Quote the records from the line containing "Click the Bash nvidia-smi command text" through the end of the records, both included, omitting the pictures.

:: The data ::
-----
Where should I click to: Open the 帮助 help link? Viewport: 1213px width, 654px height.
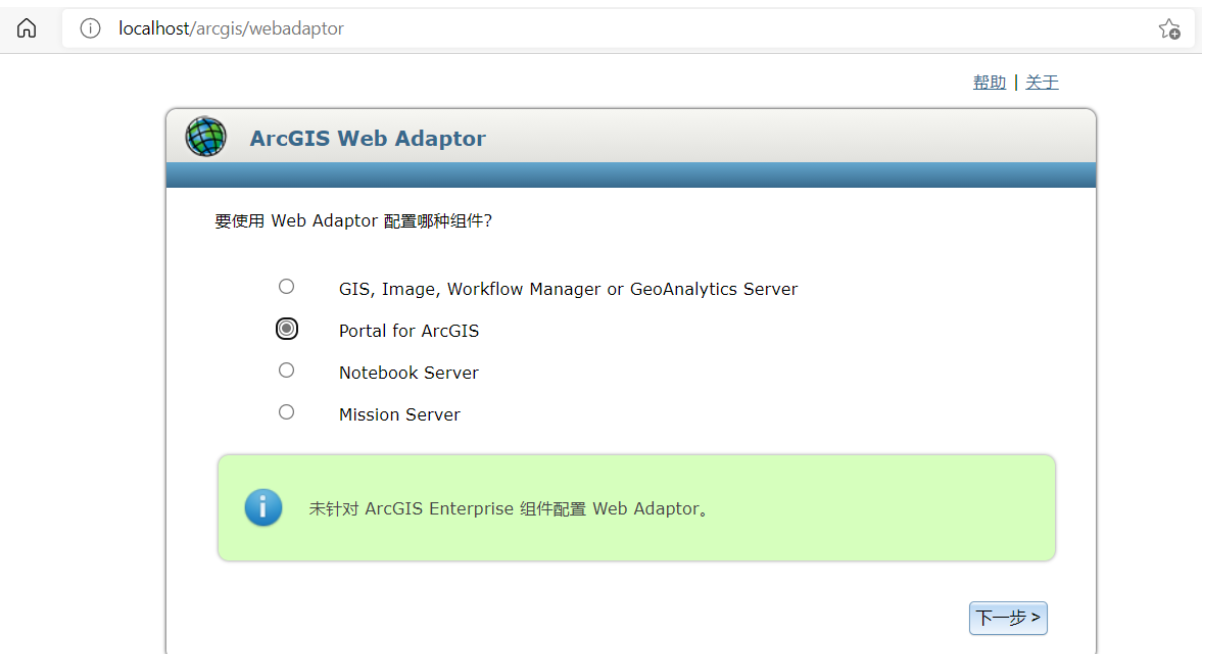[989, 82]

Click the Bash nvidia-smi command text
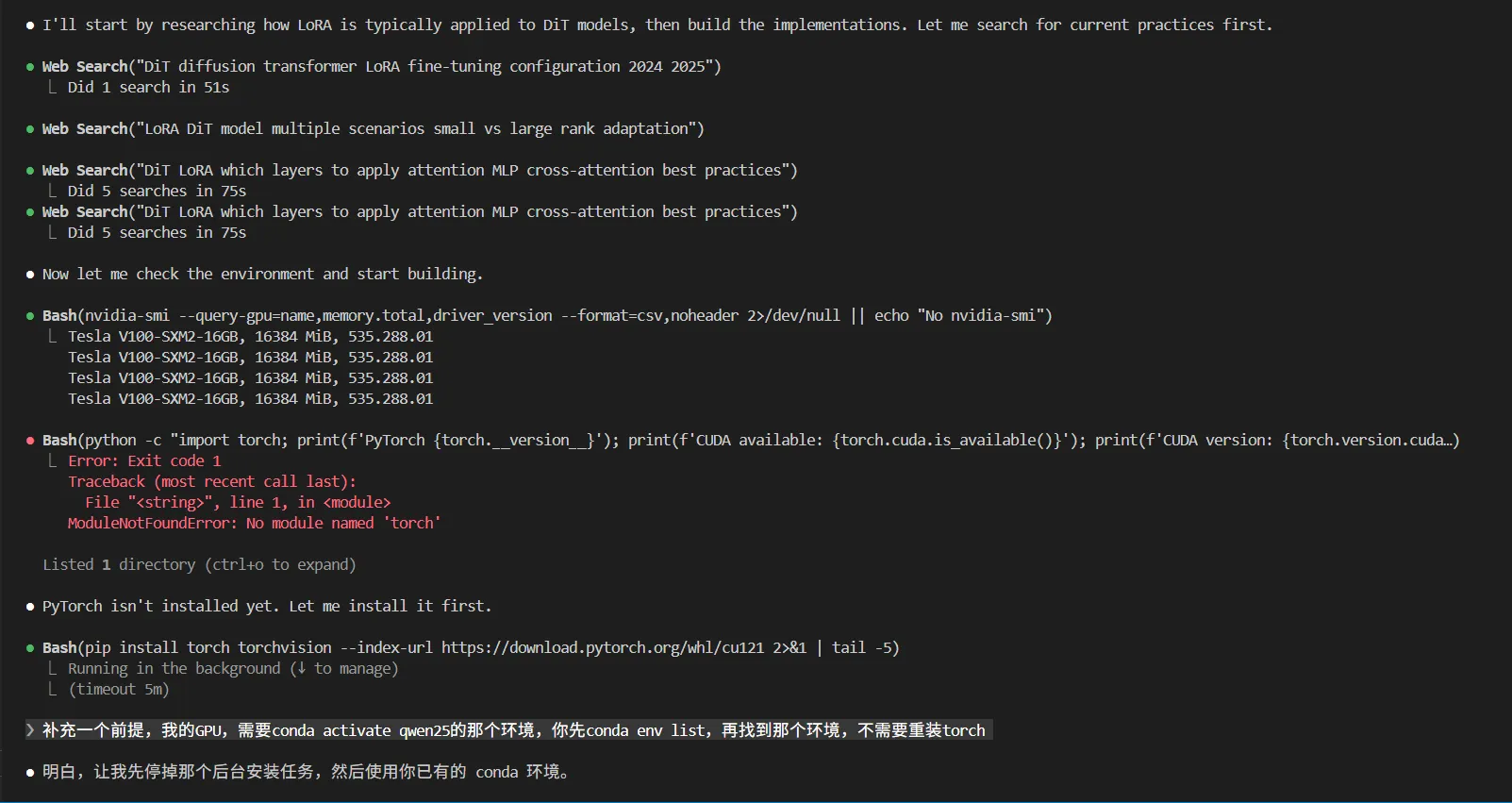pyautogui.click(x=547, y=315)
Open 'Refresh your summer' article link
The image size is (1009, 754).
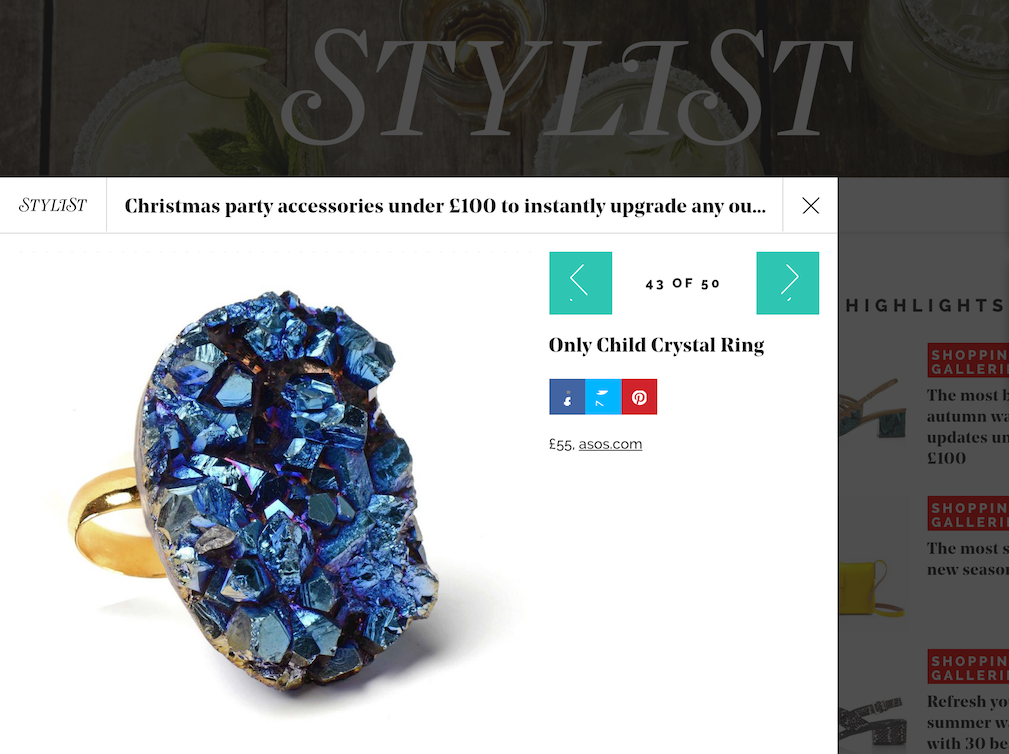[x=968, y=722]
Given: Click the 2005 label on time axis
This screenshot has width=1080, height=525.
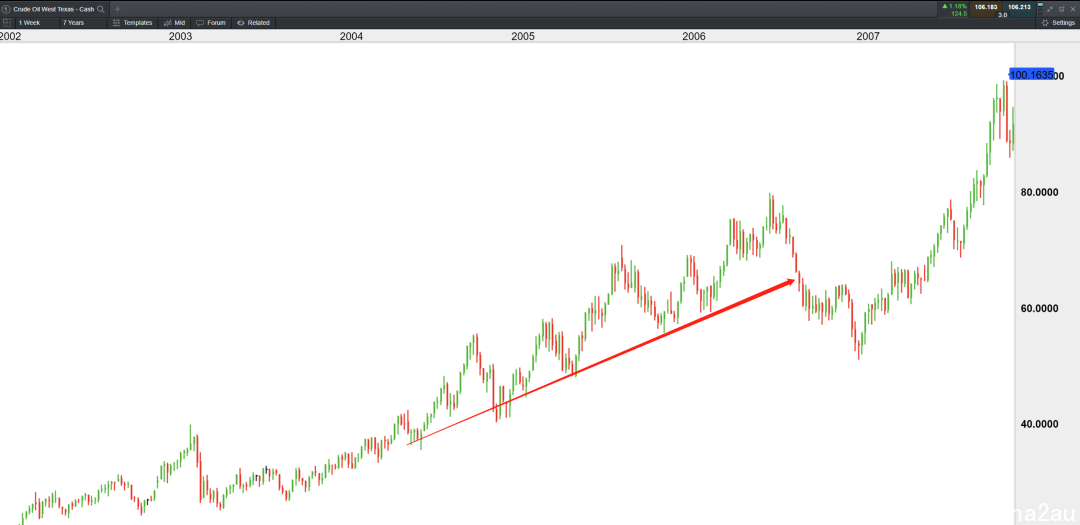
-----
:: Task response ::
Click the Bash nvidia-smi command text
pyautogui.click(x=547, y=315)
Open 'Refresh your summer' article link
The image size is (1009, 754).
[x=968, y=722]
Given: Click the 2005 label on time axis
This screenshot has width=1080, height=525.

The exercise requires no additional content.